Jedno słowo („dziś”) wprowadza mnie w medytację. W mojej pamięci spontanicznie pojawiają się inne stronice i wersety z Ewangelii św. Łukasza. Niecierpliwie szukam tego słowa w konkordancji… i co widzę? Nie do wiary. Tak wiele ksiąg biblijnych je przywołuje. Jedno słowo, a jakbym słyszał wielką symfonię. „Głębia przyzywa głębię…”, mówi Psalmista (Ps 42, 8). Jak trafnie ujął to pewien mnich: „Podjąć lectio divina, to jak pójść na koncert”. Najpierw był czas uważnego czytania tekstu i zbierania słów, które cudownie się ze sobą łączą, a potem czas słuchania symfonii skomponowanej przez natchnione słowa. Słyszę w niej wiodącą melodię; z głębin wersetów rozsianych po całej Ewangelii niczym z oceanu wydobywa się jedno słowo jak głos wielu wód (Ap 1, 15). Słowo „dziś” brzmi jak najważniejsza nuta w partyturze Ducha Świętego. To On przygotował tę niezwykłą symfonię. Oto kilka wersetów Łukaszowej symfonii: „Dziś w mieście Dawida narodził się wam Zbawiciel, którym jest Mesjasz, Pan…” (2, 11); „Dziś spełniły się te słowa Pisma, któreście słyszeli” (4, 21); „Oto wyrzucam złe duchy i dokonuję uzdrowień dziś i jutro…” (13, 32); „Zaprawdę, powiadam ci: Dziś ze Mną będziesz w raju” (23, 43).

Długo można by słuchać dźwięku wydobywającego się z jednego słowa, które znajdujemy u Łukasza, a także u Proroków, Psalmistów, Mędrców i Apostołów. To zachwycające. Pozostańmy jednak przy Łukaszu. U niego słowo „dziś” brzmi jak obietnica i pocieszenie: ogłasza pasterzom narodziny Zbawiciela, ocalenie skorumpowanego celnika, przynosi pokój nękanym przez złe duchy, daje uzdrowienie chorym, obiecuje raj konającemu skazańcowi. To, co spotkało Zacheusza, pasterzy, ludzi nękanych przez demony, łotra, może spotkać także i mnie – właśnie dziś. Jezus przechodzi przez moje miasto, patrzy na mnie i mówi: „Dziś muszę się zatrzymać w twoim domu, chcę, aby dziś zbawienie stało się udziałem twego domu. Także ciebie mogę ocalić. Dziś!”. Aby tak się stało, muszę wyjść ze swojego ciasnego świata, pobiec naprzód, wzbić się ponad własne myśli, zrezygnować z przywiązania do tego, co stare, i wyglądać Jezusa. Zacheusz uczy mnie czekać, trwać w miejscu, aż doświadczę miłującego spojrzenia Jezusa i usłyszę, jak do mnie mówi.

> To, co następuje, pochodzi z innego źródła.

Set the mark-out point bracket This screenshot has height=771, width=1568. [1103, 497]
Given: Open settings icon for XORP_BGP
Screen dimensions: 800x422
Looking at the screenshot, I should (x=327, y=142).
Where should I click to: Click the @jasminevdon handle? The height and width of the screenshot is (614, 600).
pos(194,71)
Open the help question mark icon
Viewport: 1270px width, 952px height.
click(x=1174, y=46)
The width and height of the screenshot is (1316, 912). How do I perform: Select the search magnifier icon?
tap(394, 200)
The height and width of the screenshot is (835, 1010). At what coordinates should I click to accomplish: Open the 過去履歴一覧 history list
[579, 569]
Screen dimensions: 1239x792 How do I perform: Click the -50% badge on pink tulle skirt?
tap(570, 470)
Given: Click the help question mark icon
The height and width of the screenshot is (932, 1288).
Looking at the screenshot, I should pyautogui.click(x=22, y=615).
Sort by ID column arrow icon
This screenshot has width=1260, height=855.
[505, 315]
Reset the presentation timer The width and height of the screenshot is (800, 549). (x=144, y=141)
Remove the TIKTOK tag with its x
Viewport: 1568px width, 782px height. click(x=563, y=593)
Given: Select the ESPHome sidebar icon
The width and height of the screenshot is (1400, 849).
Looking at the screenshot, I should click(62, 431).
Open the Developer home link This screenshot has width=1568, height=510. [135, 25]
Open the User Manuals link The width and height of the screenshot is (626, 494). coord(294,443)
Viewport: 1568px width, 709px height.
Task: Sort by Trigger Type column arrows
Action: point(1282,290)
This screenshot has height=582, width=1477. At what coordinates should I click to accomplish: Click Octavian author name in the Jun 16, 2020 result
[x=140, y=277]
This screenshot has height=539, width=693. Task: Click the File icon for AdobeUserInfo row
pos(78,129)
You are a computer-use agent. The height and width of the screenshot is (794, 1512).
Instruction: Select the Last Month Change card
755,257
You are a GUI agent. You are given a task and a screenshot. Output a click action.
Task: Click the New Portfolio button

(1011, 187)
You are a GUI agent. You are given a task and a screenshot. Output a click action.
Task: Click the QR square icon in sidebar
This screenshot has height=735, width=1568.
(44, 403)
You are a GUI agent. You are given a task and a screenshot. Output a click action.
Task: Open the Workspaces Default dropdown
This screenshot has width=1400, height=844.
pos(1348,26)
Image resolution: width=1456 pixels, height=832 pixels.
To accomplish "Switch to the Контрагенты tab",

Kiedy czytam Biblię, spotykam Boga, który uczy mnie czytać moje życie. Jego Słowo widzi nie tylko moją wewnętrzną biedę, ale także dobro i najgłębsze potrzeby. Tłum widział w Zacheuszu jedynie grzesznika. Jezus zobaczył w nim znacznie więcej: przede wszystkim jego gotowość do nawrócenia, zdolność do dzielenia się z drugimi. Za takim spojrzeniem Jezusa każdy pójdzie bez wahania. Takie spojrzenie porywa: „Zeszedł więc z pośpiechem i przyjął Go rozradowany” (Łk 19, 6).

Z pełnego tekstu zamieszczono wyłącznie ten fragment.